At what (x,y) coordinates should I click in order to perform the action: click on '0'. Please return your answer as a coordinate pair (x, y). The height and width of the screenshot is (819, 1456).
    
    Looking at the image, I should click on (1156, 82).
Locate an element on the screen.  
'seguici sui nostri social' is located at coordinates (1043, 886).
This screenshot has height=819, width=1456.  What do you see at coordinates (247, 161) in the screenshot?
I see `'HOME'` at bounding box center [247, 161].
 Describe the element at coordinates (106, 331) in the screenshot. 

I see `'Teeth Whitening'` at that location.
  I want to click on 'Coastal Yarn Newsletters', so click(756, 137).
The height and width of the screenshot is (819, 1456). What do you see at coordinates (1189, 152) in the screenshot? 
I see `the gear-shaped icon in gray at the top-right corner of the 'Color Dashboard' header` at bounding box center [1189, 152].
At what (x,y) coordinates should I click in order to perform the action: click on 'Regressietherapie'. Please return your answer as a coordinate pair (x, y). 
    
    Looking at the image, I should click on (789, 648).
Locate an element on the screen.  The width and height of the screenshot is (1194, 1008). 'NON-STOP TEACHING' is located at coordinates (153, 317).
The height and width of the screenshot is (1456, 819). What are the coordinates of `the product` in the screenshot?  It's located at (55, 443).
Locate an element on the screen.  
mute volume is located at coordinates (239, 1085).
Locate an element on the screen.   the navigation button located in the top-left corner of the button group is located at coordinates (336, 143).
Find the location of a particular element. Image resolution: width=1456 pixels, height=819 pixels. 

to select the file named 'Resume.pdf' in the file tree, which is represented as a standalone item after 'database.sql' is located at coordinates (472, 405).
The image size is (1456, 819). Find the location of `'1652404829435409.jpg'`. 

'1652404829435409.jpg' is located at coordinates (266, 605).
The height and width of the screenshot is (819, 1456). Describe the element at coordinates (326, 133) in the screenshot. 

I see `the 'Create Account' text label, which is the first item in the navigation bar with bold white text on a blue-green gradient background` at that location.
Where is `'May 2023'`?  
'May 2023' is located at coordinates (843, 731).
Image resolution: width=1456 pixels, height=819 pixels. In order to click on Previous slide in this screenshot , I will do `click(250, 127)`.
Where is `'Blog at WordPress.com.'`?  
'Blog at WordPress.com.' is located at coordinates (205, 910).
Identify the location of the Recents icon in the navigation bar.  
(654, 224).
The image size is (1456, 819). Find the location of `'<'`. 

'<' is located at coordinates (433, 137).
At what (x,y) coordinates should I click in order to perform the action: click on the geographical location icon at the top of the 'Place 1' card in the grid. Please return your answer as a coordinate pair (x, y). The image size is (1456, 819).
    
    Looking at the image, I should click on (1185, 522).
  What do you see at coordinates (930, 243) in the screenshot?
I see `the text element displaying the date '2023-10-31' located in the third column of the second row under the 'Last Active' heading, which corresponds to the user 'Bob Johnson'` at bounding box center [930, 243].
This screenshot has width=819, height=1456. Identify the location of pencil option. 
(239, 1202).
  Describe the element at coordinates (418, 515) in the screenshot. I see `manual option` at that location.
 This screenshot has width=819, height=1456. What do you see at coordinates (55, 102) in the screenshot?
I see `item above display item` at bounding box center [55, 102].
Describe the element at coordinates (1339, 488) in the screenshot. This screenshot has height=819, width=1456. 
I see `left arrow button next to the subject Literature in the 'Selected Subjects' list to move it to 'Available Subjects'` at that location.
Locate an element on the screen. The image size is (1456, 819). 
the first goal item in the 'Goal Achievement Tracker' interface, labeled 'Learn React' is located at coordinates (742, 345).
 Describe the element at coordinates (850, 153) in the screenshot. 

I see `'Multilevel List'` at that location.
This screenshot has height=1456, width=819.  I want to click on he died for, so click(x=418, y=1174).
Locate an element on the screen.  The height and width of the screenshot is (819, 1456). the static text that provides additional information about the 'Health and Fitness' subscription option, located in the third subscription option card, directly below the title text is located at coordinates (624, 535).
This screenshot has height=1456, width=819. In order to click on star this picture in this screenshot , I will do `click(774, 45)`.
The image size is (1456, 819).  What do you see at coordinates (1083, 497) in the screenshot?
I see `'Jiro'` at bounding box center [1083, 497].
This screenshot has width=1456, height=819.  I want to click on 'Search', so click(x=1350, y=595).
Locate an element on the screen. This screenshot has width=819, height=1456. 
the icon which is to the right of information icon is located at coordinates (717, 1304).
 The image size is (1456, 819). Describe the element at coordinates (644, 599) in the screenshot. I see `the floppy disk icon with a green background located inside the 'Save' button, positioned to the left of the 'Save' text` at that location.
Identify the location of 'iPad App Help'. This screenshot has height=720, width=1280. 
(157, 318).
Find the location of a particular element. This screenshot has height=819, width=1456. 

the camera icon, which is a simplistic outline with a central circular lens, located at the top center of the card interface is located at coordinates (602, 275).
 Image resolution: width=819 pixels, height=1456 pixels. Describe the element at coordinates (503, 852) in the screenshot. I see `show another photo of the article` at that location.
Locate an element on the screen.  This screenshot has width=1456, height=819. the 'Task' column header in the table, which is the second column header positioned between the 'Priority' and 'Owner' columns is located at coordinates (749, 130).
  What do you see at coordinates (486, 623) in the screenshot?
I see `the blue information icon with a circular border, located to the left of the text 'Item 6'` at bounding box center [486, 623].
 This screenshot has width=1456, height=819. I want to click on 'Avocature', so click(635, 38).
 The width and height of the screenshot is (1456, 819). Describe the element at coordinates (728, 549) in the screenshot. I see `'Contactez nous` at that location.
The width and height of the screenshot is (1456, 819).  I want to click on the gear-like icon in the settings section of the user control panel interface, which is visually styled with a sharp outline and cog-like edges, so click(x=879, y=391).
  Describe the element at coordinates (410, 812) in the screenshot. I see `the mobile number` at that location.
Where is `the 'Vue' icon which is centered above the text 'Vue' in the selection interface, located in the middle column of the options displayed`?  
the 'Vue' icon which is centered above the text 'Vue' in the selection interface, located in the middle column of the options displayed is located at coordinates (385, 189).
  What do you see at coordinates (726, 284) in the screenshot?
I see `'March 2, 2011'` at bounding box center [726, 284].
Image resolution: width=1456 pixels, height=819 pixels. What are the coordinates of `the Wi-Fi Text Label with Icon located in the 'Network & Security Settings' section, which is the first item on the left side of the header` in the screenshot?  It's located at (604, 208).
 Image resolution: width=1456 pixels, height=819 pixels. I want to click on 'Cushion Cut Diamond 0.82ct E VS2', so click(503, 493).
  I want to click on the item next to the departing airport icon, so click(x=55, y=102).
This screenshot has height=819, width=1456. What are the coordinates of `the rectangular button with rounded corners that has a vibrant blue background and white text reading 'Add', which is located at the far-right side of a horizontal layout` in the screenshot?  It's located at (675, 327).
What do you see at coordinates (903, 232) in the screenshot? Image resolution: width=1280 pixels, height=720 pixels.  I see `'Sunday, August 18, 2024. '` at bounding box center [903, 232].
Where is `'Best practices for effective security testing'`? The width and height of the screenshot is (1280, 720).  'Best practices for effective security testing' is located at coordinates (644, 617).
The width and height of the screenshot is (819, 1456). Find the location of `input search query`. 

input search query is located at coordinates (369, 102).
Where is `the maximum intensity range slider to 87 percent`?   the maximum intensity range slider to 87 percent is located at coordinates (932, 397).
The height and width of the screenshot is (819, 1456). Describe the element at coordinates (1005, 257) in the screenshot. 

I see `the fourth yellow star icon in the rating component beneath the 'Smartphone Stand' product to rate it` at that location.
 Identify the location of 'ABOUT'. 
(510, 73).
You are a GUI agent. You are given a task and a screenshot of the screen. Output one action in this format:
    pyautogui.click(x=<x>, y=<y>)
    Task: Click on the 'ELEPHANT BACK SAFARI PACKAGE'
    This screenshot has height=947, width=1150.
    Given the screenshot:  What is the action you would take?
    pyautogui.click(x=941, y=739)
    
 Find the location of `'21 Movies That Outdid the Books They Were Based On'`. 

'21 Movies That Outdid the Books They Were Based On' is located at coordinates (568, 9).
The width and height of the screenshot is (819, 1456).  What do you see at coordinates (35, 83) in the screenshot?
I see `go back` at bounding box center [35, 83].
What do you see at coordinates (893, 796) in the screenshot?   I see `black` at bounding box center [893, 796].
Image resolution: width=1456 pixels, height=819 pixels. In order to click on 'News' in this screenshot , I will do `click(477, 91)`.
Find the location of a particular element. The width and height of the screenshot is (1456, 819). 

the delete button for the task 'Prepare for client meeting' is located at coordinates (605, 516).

************

Given instruction = Put the lines of the records above, from the line containing "Describe the element at coordinates (1339, 488)" through the line containing "arrow button next", inclusive, into a JSON list of strings with one string per line and no blank lines.

Task output =
[
  "Describe the element at coordinates (1339, 488) in the screenshot. This screenshot has height=819, width=1456. ",
  "I see `left arrow button next to the subject Literature in the 'Selected Subjects' list to move it to 'Available Subjects'` at that location."
]